**READING TEXT:**
****

EX-99.CODE 2 d295276dex99code.htm CODE OF ETHICS Code of Ethics
AQR Funds Policies & Procedures   Rule 17j-1 Code of Ethics
  ADOPTED: November 25, 2008

AQR FUNDS

Rule 17j-1 Code of Ethics

for

AQR Funds

This Code of Ethics has been adopted by the Board of the Trust in accordance with Rule 17j-1 under the 1940 Act.1 Terms that are capitalized in this Code of Ethics are defined in Section 8 below.

This Code of Ethics is designed to ensure that those individuals with access to information regarding the portfolio securities activities of the Trust do not intentionally use that information for their personal benefit and to the detriment of the Trust. It is not the intention of this Code of Ethics to prohibit personal securities activities by Access Persons.

Separate Codes of Ethics that comply with both Rule 17j-1 under the 1940 Act and, as appropriate, Rule 204A-1 under the Advisers Act govern the Trust’s investment adviser, investment sub-adviser and principal underwriter. This Code of Ethics contains several carve outs from its requirements for Access Persons and/or Investment Persons of the Trust who are also access persons and/or investment persons of those service providers.

****

**RECORD EXCERPTS:**
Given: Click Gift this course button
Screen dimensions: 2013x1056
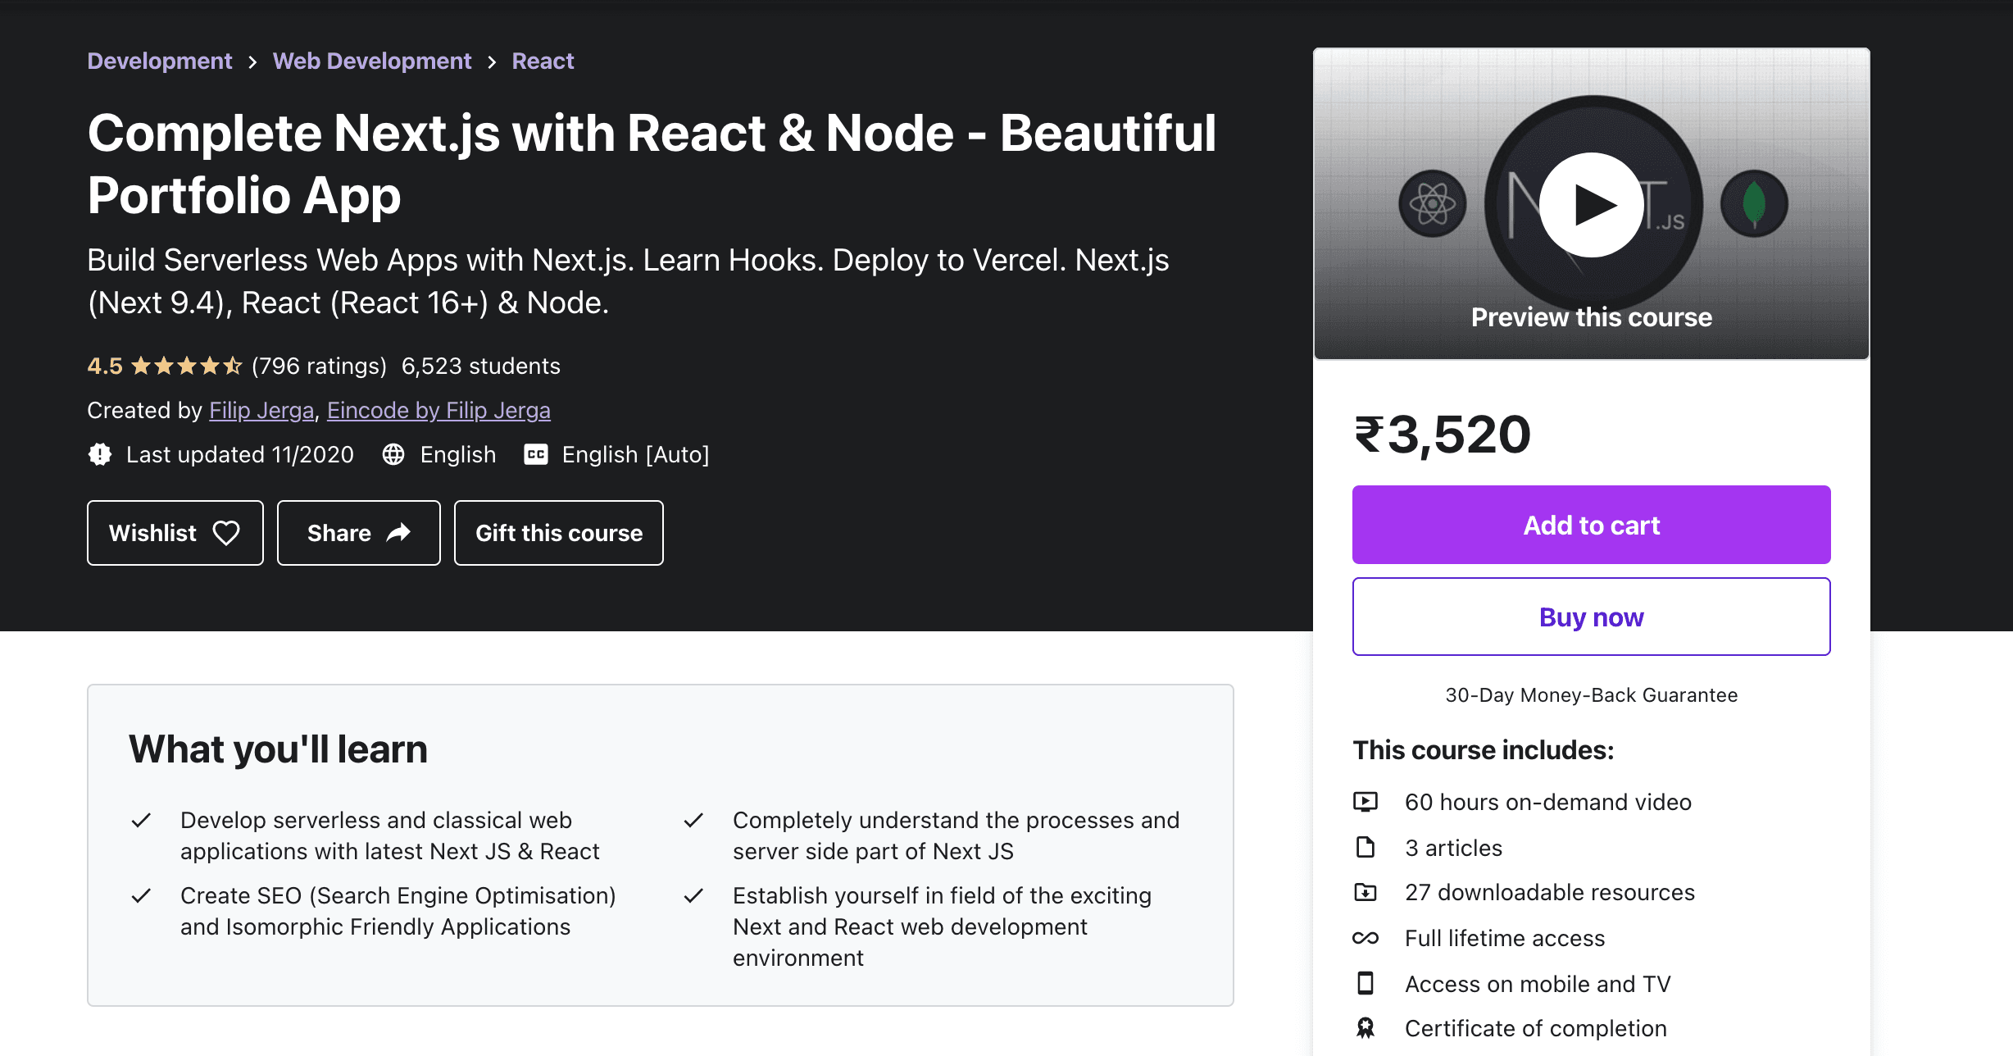Looking at the screenshot, I should [559, 533].
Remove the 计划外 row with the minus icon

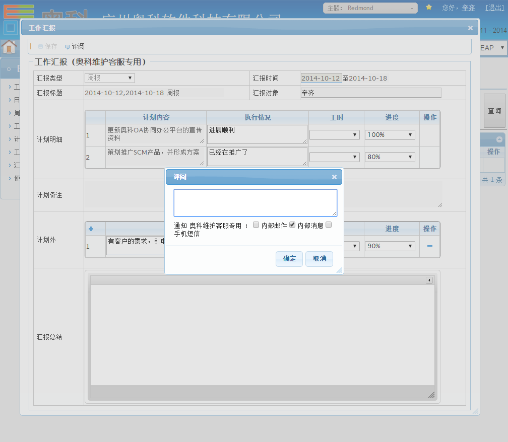[430, 246]
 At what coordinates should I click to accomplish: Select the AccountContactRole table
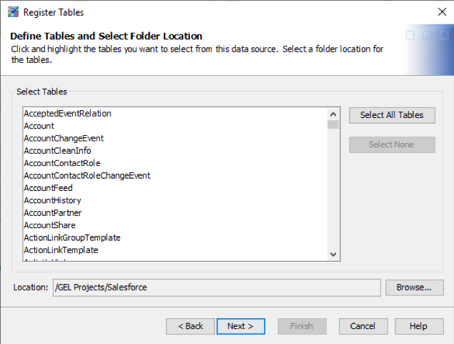click(x=62, y=163)
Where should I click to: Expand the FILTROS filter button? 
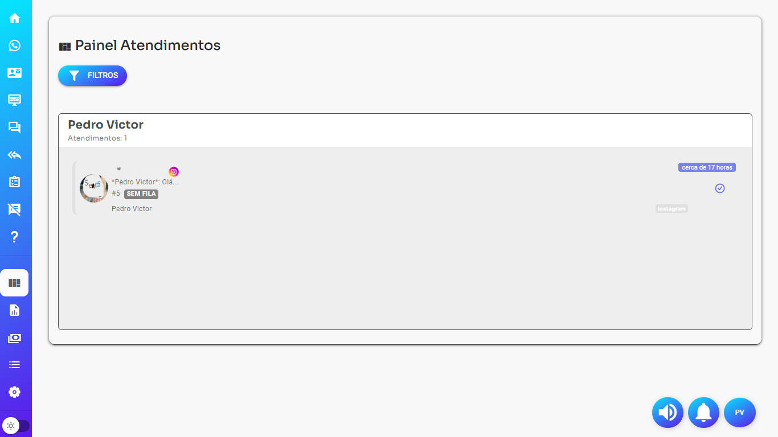pyautogui.click(x=92, y=76)
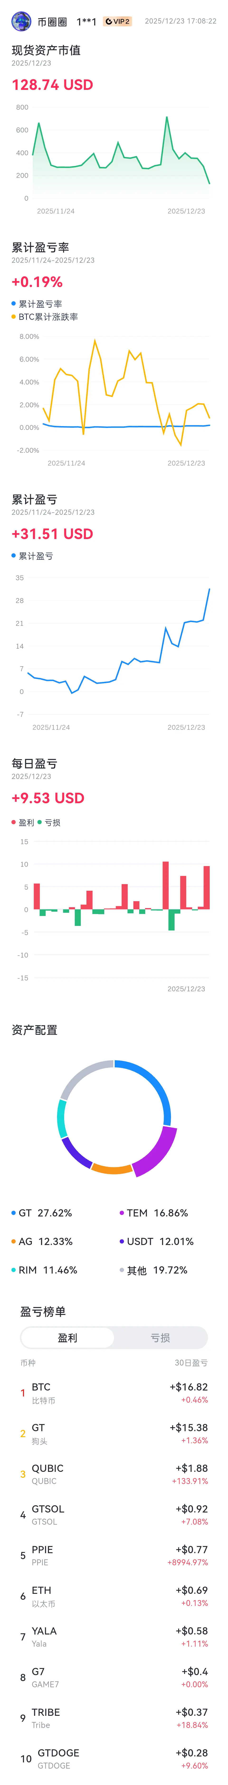The image size is (228, 1785).
Task: Toggle the 累计盈亏率 blue legend dot
Action: pos(14,304)
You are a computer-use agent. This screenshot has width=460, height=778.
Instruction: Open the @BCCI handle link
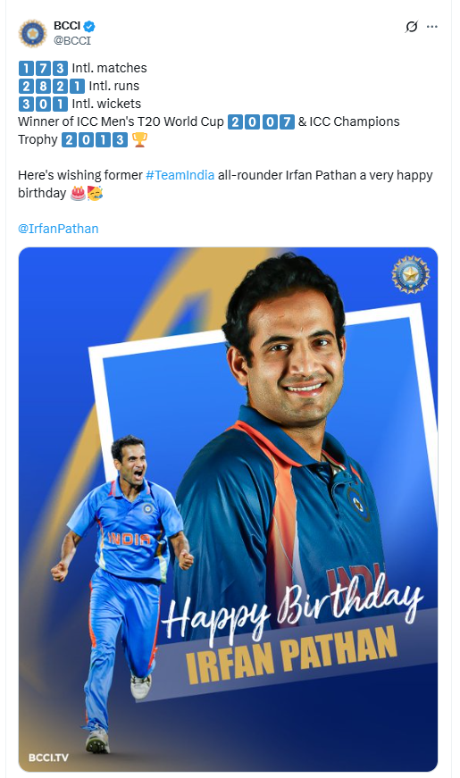tap(72, 41)
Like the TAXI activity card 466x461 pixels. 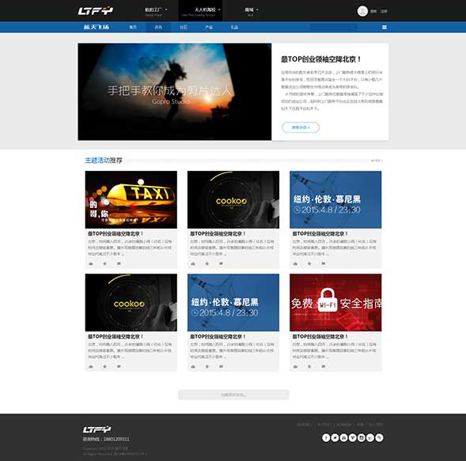(91, 263)
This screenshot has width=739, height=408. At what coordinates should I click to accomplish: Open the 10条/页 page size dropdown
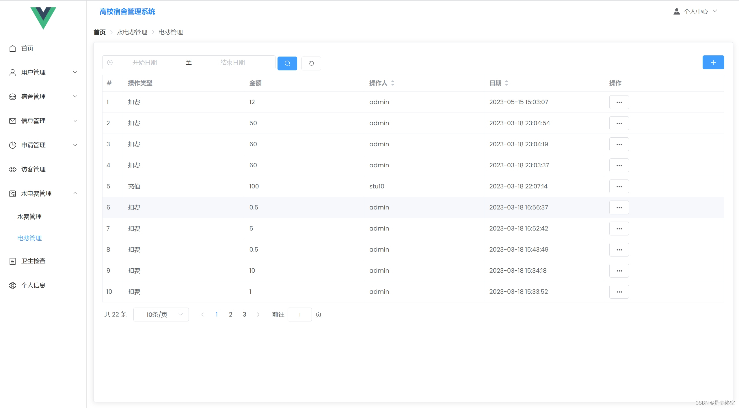(x=161, y=314)
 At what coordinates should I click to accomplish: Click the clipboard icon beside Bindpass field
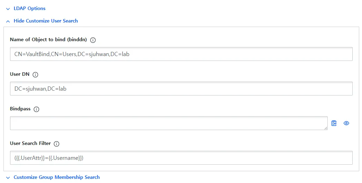pyautogui.click(x=334, y=123)
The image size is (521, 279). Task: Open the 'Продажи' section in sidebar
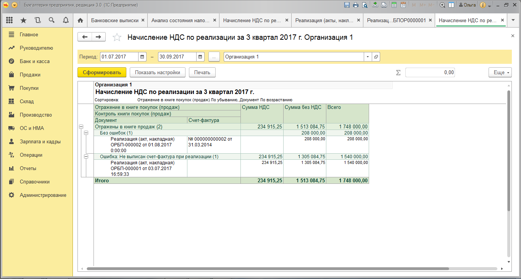point(30,75)
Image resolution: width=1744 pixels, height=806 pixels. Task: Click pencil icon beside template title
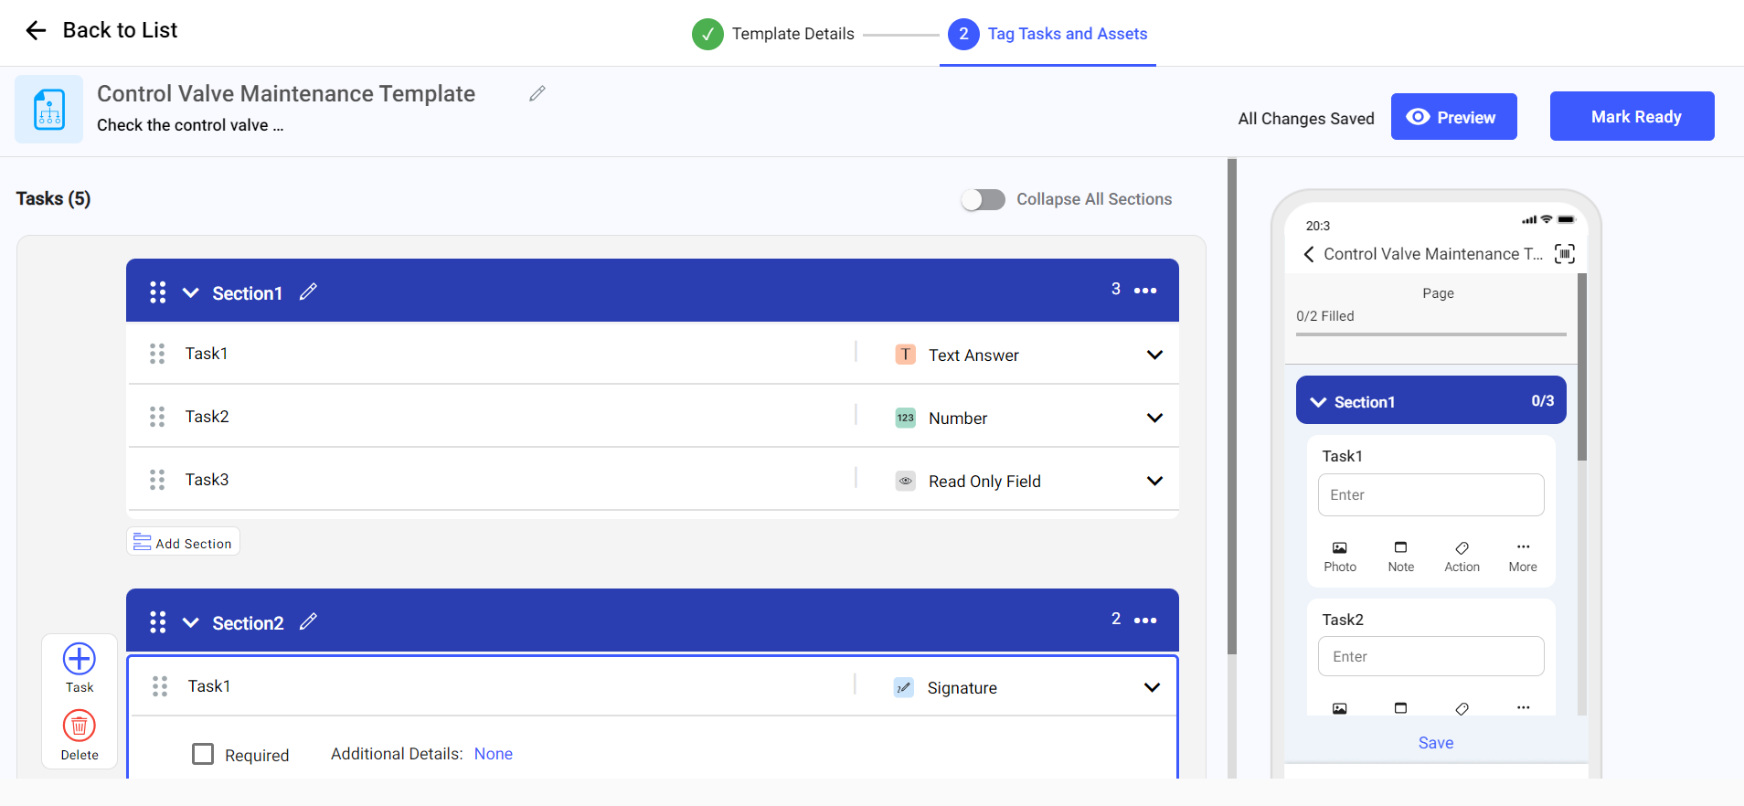tap(537, 93)
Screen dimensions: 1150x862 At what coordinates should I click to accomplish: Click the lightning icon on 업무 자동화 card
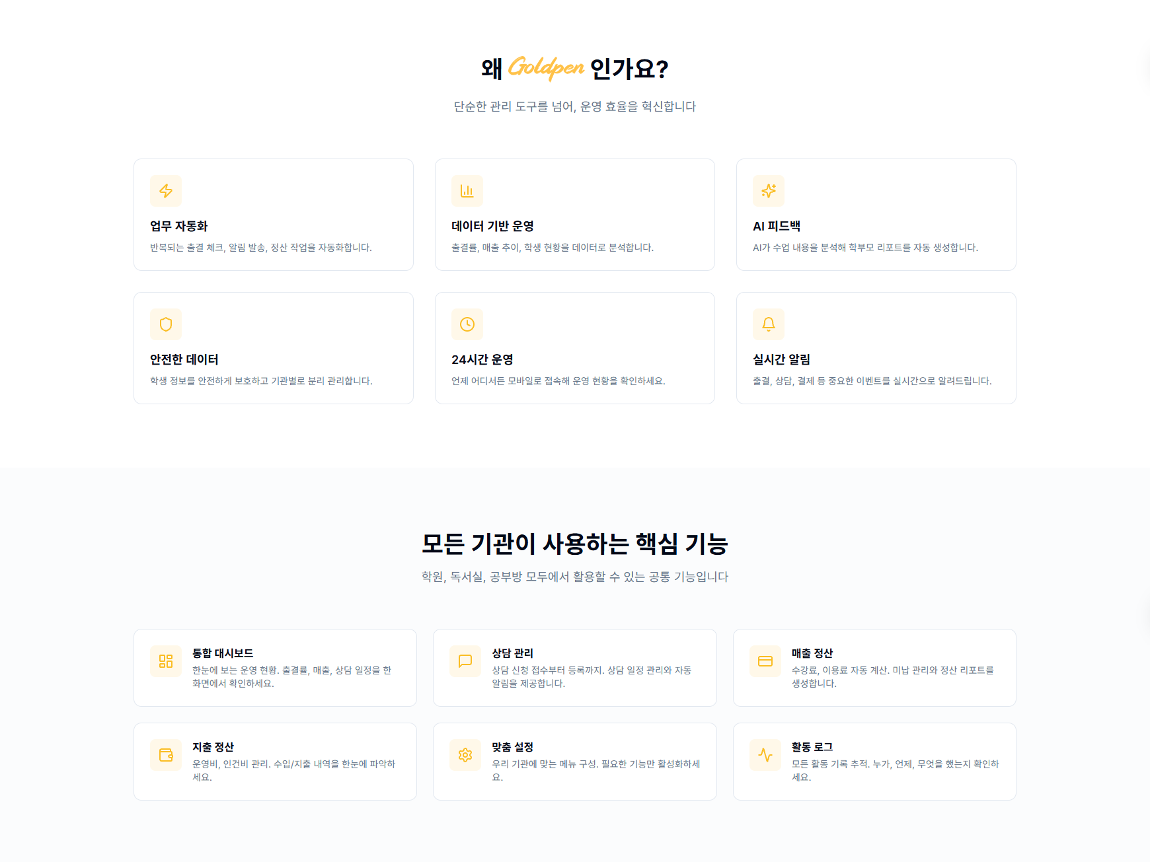166,191
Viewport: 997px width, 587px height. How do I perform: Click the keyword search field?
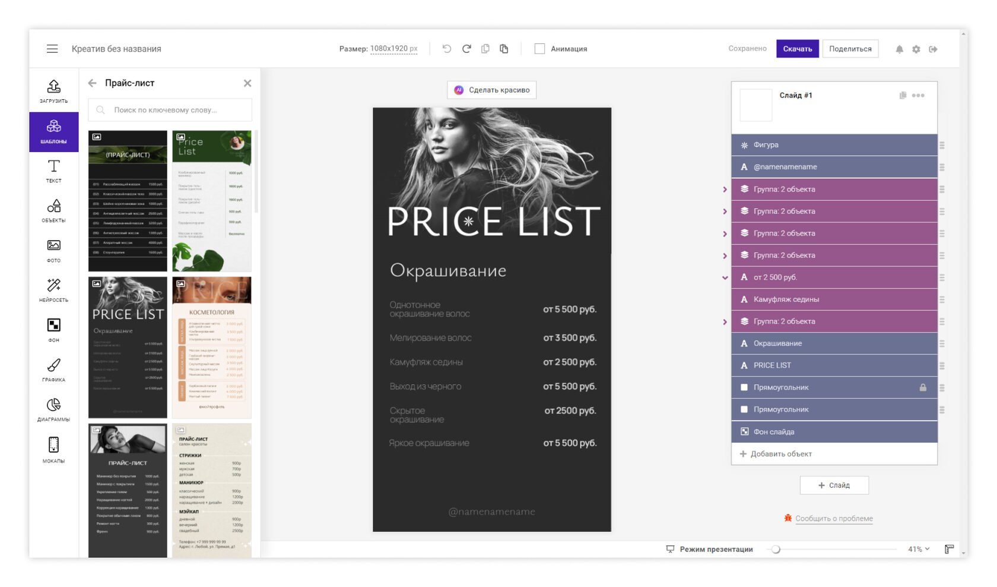point(170,110)
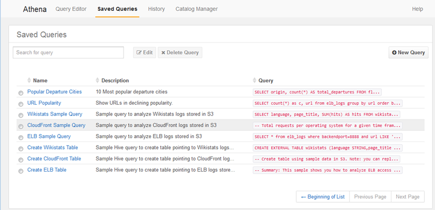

****

**PROBLEMS TO WORK ON:**
- 1) Find every line in the entries that contains the word "icon" and copy each one.
- 2) Go on with the AQR Funds code of ethics, starting right after its last sentence.
The code of ethics and the entries have nothing to do with each other.

**RESULTS:**
- 1)
Remove the 计划外 row with the minus icon
 At what coordinates should I click to accomplish: Click the clipboard icon beside Bindpass field
Image resolution: width=1744 pixels, height=806 pixels. Task: Click pencil icon beside template title
Screen dimensions: 1150x862 At what coordinates should I click to accomplish: Click the lightning icon on 업무 자동화 card

- 2)
1. GENERAL PRINCIPLES

Rule 17j-1(b) makes it unlawful for any affiliated person of or principal underwriter for the Trust, or any affiliated person of an investment adviser or principal underwriter for the Trust (which includes its officers, directors, employees and associated persons), in connection with the purchase and sale (directly or indirectly) by such person of a Security Held or to be Acquired by the Trust, to:

 

  (A) Employ any device, scheme or artifice to defraud the Trust;

 

  (B) Make any untrue statement of a material fact to the Trust or omit to state a material fact necessary in order to make the statements made to the Trust, in light of the circumstances under which they are made, not misleading;

 

  (C) Engage in any act, practice or course of business which operates or would operate as a fraud or deceit on the Trust; or

 

  (D) Engage in any manipulative practice with respect to the Trust.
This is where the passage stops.